The HL7 model depends on the meaning of a specific concept identifier remaining constant over time, independent of the particular version of the knowledge resource. In the general case where codes do not change meaning over time (or where the meaning change is sufficiently subtle that any such meaning changes are deemed by the user as immaterial for the purpose for which the code is being carried), the version of the Code System is not required to be noted with the Code and the Code System. In cases where the knowledge resource itself doesn't enforce this (e.g. older versions of ICD-9-CM, where codes were retired and subsequently re-used to represent something different), then the version of the Code System in which the code is associated with the desired meaning must be included in the HL7 data type carrying the instance of the Code. Some code systems have changes that are significant over time, and for these a new code system has been designated rather than a new version of the same code system.

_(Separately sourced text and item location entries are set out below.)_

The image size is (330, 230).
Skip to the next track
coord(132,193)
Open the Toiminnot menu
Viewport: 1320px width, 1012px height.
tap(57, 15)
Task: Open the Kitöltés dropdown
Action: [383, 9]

This is the case, for example, with the German diagnostic classification codes: ICD10GM2009 is NOT a new version of ICD10GM2008, but a completely new code system, with its own independent versioning.

Code Systems employ a variety of mechanisms to signify a particular version; these are defined by the author and/or distributor of the Code System. Most use a number, or set of numbers, others may use alphanumeric strings or dates. There exists no standard representation of version identifiers that has been adopted by authors of Code Systems. Any version identifier that can be represented in an HL7 string data type can be used in HL7. When a code system is registered in THO or the HL7 OID Registry so that conformance may be tested and/or measured, the registration should include precise and detailed information on how code system versions are defined and identified. The registration information should be explicit enough to ensure that independent applications recording the code system version used to capture a particular data element will be recognized by other applications with whom they exchange information. Considerations include factors like use of upper-case vs. lower-case characters, the presence and types of separators, use of leading characters, order of components, and potentially even character set. For example "02.5" would not match with "2-5"; "2001/03/05" would not match with "05-03-2001", etc. The registration should indicate enough information about versioning and the syntax of the version string so as to make the machine processing of the version string a reasonable expectation.